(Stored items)
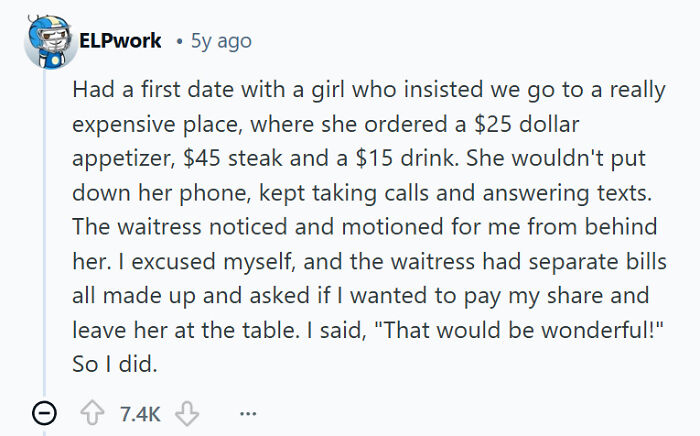Click the closing text "So I did."

(x=114, y=365)
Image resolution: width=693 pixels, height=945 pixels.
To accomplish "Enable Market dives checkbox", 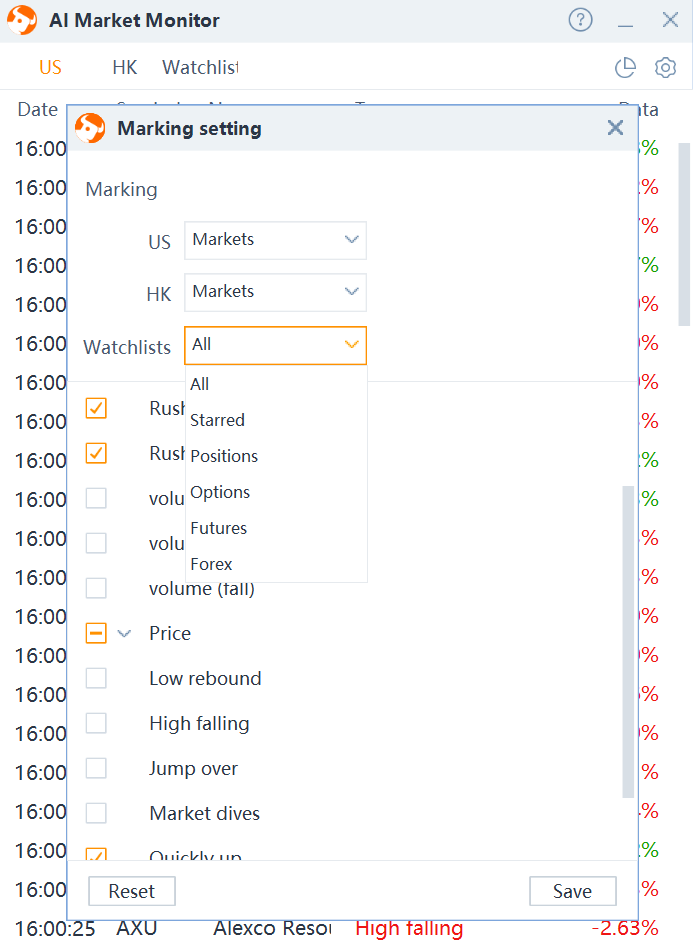I will (x=96, y=813).
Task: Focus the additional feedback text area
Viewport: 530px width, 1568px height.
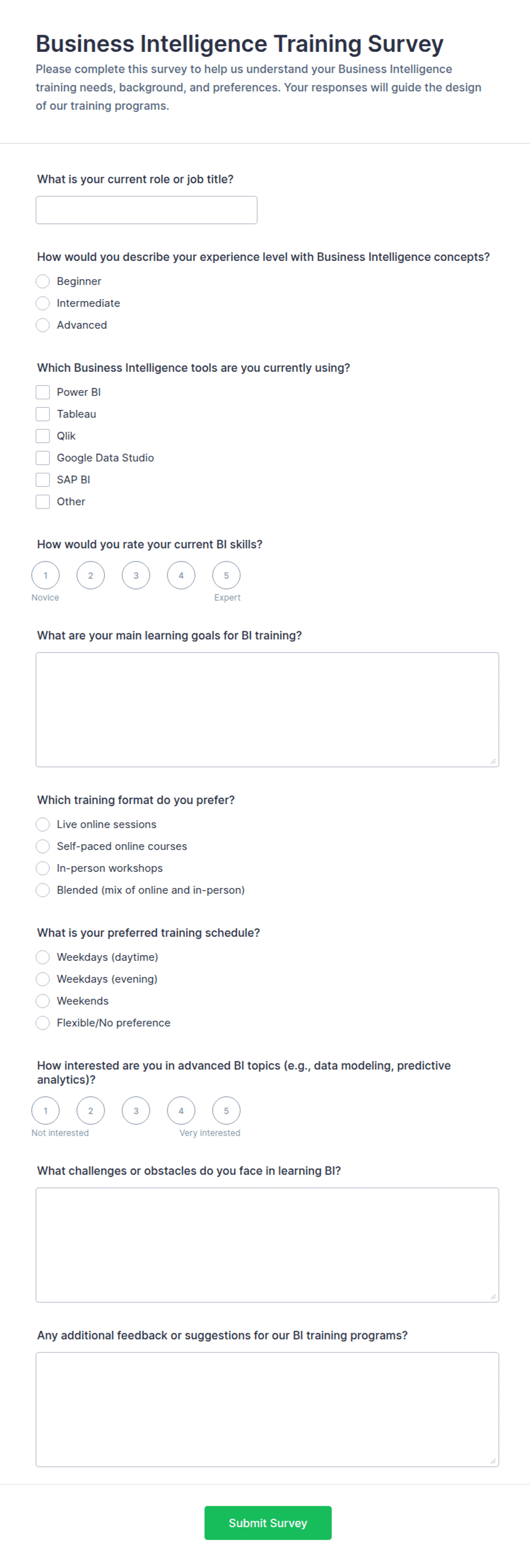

What you need to do
Total the lines in the records above that contain the string "height". Write only that total.

Response
2